Document Type

Article

Publication Date

2017

Keywords

Investment Treaty Arbitration, International Economic Law, Investor-State Arbitration, ISDS, Investor-state Dispute Settlement, Empirical Legal Studies, Dispute Systems Design, International Courts and Tribunals, Cognitive Illusions, Biases and Heuristics

Disciplines

Courts | Dispute Resolution and Arbitration | International Law | Law and Economics | Law and Psychology

Abstract

Arbitrators are lead actors in global dispute resolution. They are to global dispute resolution what judges are to domestic dispute resolution. Despite its global significance, arbitral decision making is a black box. This Article is the first to use original experimental research to explore how international arbitrators decide cases. We find that arbitrators often make intuitive and impressionistic decisions, rather than fully deliberative decisions.

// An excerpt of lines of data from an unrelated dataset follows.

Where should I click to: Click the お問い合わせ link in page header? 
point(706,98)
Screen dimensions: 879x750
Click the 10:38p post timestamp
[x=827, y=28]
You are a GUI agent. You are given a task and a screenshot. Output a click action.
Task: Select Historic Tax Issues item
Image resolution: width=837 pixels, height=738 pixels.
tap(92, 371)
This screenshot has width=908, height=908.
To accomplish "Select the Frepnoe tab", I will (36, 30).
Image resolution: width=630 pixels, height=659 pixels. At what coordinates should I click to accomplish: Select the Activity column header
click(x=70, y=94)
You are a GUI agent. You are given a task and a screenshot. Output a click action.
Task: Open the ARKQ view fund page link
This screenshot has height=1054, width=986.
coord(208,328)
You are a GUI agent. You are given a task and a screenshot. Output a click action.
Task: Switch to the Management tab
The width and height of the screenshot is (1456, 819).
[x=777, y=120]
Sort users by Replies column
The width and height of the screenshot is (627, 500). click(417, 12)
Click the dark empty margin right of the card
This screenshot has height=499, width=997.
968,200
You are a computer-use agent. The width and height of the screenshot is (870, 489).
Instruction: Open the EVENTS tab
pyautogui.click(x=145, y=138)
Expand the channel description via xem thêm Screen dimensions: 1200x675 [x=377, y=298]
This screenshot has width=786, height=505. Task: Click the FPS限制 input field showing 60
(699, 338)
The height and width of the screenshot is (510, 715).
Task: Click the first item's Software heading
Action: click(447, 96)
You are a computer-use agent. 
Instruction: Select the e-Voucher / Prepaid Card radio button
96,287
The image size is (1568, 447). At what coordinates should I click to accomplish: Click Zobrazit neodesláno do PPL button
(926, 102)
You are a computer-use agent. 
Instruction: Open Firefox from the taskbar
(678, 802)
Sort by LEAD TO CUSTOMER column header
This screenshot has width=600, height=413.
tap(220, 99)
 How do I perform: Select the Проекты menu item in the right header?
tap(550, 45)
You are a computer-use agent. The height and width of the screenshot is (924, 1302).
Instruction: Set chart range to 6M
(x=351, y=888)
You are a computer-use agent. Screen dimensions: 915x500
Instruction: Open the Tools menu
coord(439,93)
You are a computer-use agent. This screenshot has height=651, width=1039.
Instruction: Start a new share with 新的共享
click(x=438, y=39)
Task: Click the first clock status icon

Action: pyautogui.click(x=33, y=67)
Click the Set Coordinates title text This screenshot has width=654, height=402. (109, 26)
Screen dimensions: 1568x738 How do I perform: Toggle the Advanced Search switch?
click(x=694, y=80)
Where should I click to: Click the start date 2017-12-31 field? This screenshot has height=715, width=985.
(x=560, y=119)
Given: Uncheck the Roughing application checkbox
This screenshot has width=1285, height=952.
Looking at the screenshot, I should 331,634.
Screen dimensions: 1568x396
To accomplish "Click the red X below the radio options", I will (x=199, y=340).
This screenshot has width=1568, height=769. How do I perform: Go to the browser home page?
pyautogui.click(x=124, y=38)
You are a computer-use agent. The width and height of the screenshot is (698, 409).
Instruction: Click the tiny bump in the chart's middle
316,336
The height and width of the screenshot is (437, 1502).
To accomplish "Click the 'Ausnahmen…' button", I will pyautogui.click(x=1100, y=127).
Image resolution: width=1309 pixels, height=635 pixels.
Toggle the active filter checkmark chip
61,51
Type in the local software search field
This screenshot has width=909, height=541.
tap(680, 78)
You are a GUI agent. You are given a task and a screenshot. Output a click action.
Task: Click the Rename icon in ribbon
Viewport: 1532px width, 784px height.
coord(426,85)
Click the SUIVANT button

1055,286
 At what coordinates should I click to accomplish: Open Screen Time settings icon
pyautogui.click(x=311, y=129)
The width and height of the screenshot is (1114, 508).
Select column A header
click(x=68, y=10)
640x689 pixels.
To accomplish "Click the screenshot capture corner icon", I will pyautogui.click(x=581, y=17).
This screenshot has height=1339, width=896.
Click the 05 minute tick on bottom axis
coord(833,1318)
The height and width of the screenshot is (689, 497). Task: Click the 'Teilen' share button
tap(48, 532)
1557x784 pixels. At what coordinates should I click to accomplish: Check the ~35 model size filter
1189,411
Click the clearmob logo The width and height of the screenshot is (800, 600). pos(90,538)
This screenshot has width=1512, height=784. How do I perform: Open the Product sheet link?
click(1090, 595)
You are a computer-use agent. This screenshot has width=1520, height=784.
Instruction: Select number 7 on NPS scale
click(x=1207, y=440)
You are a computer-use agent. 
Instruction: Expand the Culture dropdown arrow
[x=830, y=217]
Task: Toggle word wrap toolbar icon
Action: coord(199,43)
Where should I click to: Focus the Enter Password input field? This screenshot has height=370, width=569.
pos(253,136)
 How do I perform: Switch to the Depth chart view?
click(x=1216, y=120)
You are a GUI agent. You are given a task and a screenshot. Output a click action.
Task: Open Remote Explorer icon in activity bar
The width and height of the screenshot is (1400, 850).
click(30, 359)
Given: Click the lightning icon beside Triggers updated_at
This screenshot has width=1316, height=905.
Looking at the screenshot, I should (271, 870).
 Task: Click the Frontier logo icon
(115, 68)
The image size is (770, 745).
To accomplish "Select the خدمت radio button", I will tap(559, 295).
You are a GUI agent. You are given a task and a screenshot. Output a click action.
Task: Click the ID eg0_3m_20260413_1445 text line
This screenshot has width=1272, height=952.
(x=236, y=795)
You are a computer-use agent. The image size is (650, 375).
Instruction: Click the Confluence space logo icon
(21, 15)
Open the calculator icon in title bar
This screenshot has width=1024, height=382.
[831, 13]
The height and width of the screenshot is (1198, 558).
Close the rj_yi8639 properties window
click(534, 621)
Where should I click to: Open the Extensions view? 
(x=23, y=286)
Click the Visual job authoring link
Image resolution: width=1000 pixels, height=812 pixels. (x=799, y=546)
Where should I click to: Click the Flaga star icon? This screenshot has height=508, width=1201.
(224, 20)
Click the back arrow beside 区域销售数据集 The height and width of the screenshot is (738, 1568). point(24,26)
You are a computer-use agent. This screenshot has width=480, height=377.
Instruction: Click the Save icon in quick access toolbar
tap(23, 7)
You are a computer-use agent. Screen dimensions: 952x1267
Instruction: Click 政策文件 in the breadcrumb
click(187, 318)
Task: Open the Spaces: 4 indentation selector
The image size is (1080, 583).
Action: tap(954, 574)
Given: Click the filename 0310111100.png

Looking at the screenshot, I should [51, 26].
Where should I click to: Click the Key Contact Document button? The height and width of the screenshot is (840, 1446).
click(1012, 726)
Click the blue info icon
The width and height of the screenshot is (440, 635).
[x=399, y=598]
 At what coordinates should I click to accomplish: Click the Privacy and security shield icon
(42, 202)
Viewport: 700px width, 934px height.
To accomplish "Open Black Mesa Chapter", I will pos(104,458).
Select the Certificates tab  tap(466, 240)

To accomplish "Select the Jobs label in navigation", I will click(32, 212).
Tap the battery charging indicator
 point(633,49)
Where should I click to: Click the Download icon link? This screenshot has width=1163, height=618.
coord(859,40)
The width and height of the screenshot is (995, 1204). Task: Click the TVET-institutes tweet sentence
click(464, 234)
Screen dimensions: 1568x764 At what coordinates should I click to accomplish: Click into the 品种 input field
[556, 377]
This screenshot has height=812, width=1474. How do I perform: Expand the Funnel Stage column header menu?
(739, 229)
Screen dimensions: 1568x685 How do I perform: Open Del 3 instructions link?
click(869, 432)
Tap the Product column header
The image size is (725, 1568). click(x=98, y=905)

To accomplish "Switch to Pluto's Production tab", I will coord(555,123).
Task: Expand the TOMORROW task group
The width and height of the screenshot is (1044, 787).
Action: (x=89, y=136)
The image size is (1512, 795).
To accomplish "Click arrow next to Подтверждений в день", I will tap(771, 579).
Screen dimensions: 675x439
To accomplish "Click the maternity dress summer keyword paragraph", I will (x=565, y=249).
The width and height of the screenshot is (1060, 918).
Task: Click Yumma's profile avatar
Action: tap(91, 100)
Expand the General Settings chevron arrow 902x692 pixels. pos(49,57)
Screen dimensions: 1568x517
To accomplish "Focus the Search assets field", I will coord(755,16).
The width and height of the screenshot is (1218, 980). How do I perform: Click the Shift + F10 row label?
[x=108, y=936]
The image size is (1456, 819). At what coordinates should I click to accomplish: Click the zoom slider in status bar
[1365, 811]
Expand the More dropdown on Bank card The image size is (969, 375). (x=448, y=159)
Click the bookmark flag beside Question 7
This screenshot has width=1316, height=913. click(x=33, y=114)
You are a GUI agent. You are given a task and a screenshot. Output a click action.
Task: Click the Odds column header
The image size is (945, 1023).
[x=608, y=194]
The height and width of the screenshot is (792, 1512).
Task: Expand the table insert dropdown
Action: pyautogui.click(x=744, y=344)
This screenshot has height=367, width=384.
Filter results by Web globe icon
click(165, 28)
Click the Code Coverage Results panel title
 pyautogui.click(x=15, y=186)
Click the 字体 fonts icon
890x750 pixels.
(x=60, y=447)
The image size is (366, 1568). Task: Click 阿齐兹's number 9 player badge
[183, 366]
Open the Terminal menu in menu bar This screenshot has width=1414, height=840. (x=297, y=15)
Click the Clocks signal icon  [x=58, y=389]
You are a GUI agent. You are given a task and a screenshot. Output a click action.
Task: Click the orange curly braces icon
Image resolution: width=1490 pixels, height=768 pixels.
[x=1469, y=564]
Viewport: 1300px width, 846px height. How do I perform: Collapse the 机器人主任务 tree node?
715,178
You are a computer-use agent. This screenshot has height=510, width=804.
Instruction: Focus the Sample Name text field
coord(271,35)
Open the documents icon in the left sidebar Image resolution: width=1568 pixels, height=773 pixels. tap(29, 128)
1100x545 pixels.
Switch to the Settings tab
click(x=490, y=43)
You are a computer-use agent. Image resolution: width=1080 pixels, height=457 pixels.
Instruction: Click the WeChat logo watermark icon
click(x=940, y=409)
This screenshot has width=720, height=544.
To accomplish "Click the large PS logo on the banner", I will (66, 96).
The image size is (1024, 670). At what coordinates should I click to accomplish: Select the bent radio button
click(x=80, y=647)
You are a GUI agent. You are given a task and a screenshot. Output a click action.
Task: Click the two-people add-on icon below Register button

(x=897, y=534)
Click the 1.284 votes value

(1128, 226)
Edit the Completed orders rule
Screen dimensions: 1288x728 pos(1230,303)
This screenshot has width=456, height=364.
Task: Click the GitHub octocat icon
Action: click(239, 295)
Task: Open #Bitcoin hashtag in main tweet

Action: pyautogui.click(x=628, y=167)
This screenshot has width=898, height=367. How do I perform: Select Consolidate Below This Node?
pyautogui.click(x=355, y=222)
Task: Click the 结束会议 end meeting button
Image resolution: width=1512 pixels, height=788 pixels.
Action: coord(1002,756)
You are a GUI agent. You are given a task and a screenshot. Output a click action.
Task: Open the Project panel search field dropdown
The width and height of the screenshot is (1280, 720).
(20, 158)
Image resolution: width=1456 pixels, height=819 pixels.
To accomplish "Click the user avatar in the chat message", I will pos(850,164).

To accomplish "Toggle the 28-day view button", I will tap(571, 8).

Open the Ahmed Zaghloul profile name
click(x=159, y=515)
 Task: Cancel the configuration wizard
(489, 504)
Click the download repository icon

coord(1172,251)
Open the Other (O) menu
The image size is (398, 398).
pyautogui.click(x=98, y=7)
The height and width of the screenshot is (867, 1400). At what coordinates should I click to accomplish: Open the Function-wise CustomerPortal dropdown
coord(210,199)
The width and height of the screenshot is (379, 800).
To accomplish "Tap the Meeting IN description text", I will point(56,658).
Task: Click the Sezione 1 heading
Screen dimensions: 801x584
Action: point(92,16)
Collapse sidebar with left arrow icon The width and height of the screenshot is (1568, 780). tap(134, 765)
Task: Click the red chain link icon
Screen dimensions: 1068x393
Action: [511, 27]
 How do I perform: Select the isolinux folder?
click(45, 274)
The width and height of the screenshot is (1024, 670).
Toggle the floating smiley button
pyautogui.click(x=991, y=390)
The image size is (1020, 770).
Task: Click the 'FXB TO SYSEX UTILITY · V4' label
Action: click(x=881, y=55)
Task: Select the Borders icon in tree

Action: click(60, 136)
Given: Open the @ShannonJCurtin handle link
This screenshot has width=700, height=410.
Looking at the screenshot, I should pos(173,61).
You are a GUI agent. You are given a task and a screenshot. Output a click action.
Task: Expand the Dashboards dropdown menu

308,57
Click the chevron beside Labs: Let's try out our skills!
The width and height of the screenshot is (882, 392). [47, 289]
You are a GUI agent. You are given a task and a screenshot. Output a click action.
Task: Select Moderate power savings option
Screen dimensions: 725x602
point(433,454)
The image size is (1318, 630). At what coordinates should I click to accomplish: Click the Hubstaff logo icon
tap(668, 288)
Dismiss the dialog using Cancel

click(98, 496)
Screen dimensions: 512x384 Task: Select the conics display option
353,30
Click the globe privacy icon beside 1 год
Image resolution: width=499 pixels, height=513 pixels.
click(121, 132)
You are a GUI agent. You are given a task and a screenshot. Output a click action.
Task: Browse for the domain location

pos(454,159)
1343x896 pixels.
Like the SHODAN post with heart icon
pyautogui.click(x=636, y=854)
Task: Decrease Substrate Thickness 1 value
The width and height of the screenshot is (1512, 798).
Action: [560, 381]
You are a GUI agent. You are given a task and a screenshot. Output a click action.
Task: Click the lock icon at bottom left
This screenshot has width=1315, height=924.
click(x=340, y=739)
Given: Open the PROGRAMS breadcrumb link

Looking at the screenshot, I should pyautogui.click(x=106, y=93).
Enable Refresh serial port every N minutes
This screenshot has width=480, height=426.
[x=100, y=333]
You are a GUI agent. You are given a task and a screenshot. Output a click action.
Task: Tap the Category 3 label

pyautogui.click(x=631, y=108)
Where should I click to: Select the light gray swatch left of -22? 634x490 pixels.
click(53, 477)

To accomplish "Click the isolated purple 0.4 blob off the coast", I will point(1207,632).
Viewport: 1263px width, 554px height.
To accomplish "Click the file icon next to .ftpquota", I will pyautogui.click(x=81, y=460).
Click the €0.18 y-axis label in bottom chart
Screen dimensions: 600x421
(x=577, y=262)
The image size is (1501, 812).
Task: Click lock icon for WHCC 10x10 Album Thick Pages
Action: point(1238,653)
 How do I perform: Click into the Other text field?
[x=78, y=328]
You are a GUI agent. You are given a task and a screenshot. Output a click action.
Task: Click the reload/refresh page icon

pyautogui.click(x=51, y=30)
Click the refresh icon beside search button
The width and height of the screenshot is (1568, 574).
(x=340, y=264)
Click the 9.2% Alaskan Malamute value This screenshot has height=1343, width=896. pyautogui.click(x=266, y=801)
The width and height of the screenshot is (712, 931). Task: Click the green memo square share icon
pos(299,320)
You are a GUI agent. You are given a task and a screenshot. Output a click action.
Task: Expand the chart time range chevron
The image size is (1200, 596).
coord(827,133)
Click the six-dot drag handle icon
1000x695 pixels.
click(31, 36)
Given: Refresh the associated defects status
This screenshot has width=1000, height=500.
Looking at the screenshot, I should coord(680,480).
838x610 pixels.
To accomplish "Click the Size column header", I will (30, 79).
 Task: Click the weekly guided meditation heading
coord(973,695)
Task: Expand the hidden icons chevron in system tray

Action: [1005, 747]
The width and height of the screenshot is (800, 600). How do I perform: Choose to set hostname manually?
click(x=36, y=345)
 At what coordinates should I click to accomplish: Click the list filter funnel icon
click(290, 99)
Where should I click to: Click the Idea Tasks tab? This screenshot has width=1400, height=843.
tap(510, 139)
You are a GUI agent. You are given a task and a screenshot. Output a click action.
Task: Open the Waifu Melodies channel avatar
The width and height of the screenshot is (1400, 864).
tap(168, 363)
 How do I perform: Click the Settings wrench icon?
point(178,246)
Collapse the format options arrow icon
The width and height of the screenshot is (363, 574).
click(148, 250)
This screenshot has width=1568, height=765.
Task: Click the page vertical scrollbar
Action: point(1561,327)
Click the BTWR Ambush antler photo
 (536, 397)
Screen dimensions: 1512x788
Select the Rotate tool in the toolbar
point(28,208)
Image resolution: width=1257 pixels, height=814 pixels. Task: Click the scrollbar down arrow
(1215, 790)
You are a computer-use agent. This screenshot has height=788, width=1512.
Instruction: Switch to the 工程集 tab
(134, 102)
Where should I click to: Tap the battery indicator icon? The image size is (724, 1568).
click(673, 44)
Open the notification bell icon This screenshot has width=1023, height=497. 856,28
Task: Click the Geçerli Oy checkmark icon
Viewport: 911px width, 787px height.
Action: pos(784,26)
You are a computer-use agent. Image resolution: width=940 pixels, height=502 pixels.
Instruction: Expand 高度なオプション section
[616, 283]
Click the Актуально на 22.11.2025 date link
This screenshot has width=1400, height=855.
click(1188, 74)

We also find evidence that casts doubt on the conventional wisdom that arbitrators render “split the baby” decisions. Although direct comparisons are difficult, we find that arbitrators generally perform at least as well as, but never demonstrably worse than, national judges analyzed in earlier research. There may be reasons to prefer judges to international arbitrators, but the quality of judgment and decision making, at least as measured in these experimental studies, is not one of them. Thus, normative debates about global dispute resolution should focus on using structural safeguards and legal protections to enhance quality decision-making, regardless of decision maker identity or title.